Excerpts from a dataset
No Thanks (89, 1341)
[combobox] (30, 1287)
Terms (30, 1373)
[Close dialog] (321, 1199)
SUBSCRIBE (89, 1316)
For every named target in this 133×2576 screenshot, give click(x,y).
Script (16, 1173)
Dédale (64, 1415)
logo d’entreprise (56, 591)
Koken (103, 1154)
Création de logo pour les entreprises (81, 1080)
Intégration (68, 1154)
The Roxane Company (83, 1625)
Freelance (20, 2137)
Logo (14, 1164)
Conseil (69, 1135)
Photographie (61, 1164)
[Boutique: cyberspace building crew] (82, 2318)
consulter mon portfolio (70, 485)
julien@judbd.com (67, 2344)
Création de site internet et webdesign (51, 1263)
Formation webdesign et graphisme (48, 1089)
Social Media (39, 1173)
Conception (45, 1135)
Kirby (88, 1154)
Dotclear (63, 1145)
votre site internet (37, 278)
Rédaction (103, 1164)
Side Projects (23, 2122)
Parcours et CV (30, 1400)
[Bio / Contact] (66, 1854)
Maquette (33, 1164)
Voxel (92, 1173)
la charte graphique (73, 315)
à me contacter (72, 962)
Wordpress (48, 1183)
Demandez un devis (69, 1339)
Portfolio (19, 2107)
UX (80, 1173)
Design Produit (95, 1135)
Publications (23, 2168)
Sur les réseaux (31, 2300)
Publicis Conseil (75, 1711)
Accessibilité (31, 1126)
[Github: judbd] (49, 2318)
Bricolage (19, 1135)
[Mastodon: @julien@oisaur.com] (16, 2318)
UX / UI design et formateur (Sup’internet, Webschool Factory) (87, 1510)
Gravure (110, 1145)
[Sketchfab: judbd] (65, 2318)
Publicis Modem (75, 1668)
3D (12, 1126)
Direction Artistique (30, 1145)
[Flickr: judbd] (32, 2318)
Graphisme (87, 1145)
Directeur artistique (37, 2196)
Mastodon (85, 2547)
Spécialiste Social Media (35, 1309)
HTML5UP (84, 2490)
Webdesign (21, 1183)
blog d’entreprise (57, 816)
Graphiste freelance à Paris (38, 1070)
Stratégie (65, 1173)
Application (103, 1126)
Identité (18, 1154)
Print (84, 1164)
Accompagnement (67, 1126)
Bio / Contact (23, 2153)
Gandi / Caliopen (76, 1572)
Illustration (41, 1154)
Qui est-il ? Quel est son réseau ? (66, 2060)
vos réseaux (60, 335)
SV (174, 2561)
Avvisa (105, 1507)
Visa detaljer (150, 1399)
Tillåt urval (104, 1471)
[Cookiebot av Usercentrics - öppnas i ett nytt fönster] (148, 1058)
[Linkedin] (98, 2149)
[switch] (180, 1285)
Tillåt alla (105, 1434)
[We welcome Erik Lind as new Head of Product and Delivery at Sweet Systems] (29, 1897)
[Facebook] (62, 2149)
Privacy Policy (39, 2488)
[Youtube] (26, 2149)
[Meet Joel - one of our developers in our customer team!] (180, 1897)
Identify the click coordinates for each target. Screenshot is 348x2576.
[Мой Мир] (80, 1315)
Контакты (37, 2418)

* * *

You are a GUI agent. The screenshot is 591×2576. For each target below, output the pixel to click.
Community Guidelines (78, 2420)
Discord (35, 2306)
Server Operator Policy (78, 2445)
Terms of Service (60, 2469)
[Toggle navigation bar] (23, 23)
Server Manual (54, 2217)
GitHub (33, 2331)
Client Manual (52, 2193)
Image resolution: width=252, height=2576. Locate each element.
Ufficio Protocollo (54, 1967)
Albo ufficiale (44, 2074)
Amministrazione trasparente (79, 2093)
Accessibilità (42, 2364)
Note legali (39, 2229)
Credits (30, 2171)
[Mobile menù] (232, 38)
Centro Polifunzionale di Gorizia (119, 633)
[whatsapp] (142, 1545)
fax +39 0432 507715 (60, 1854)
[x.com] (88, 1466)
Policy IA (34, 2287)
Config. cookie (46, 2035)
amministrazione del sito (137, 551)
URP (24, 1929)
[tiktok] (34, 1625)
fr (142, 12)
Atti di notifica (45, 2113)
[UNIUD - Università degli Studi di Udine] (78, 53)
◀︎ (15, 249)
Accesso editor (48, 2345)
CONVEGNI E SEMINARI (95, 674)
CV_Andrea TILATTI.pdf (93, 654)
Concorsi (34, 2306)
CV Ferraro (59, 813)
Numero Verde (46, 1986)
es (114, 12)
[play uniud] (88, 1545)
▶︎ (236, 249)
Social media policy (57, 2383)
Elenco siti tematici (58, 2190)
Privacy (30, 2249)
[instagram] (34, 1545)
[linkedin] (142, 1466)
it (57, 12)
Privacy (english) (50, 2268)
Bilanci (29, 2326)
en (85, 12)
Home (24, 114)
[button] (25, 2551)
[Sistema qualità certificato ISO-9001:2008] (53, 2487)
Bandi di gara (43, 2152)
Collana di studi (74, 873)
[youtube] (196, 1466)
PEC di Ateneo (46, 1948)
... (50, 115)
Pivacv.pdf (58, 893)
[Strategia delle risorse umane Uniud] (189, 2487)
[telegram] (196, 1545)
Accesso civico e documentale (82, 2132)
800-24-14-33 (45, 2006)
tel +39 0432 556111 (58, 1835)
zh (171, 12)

- WHAT YOU HAVE TO DO -
Above this instruction are the records; retype exactly the lines from the one containing "[combobox] (30, 1287)" up to and including the one containing "Bricolage (19, 1135)".

- THE ANSWER -
[combobox] (30, 1287)
Terms (30, 1373)
[Close dialog] (321, 1199)
SUBSCRIBE (89, 1316)
For every named target in this 133×2576 screenshot, give click(x,y).
Script (16, 1173)
Dédale (64, 1415)
logo d’entreprise (56, 591)
Koken (103, 1154)
Création de logo pour les entreprises (81, 1080)
Intégration (68, 1154)
The Roxane Company (83, 1625)
Freelance (20, 2137)
Logo (14, 1164)
Conseil (69, 1135)
Photographie (61, 1164)
[Boutique: cyberspace building crew] (82, 2318)
consulter mon portfolio (70, 485)
julien@judbd.com (67, 2344)
Création de site internet et webdesign (51, 1263)
Formation webdesign et graphisme (48, 1089)
Social Media (39, 1173)
Conception (45, 1135)
Kirby (88, 1154)
Dotclear (63, 1145)
votre site internet (37, 278)
Rédaction (103, 1164)
Side Projects (23, 2122)
Parcours et CV (30, 1400)
[Bio / Contact] (66, 1854)
Maquette (33, 1164)
Voxel (92, 1173)
la charte graphique (73, 315)
à me contacter (72, 962)
Wordpress (48, 1183)
Demandez un devis (69, 1339)
Portfolio (19, 2107)
UX (80, 1173)
Design Produit (95, 1135)
Publications (23, 2168)
Sur les réseaux (31, 2300)
Publicis Conseil (75, 1711)
Accessibilité (31, 1126)
[Github: judbd] (49, 2318)
Bricolage (19, 1135)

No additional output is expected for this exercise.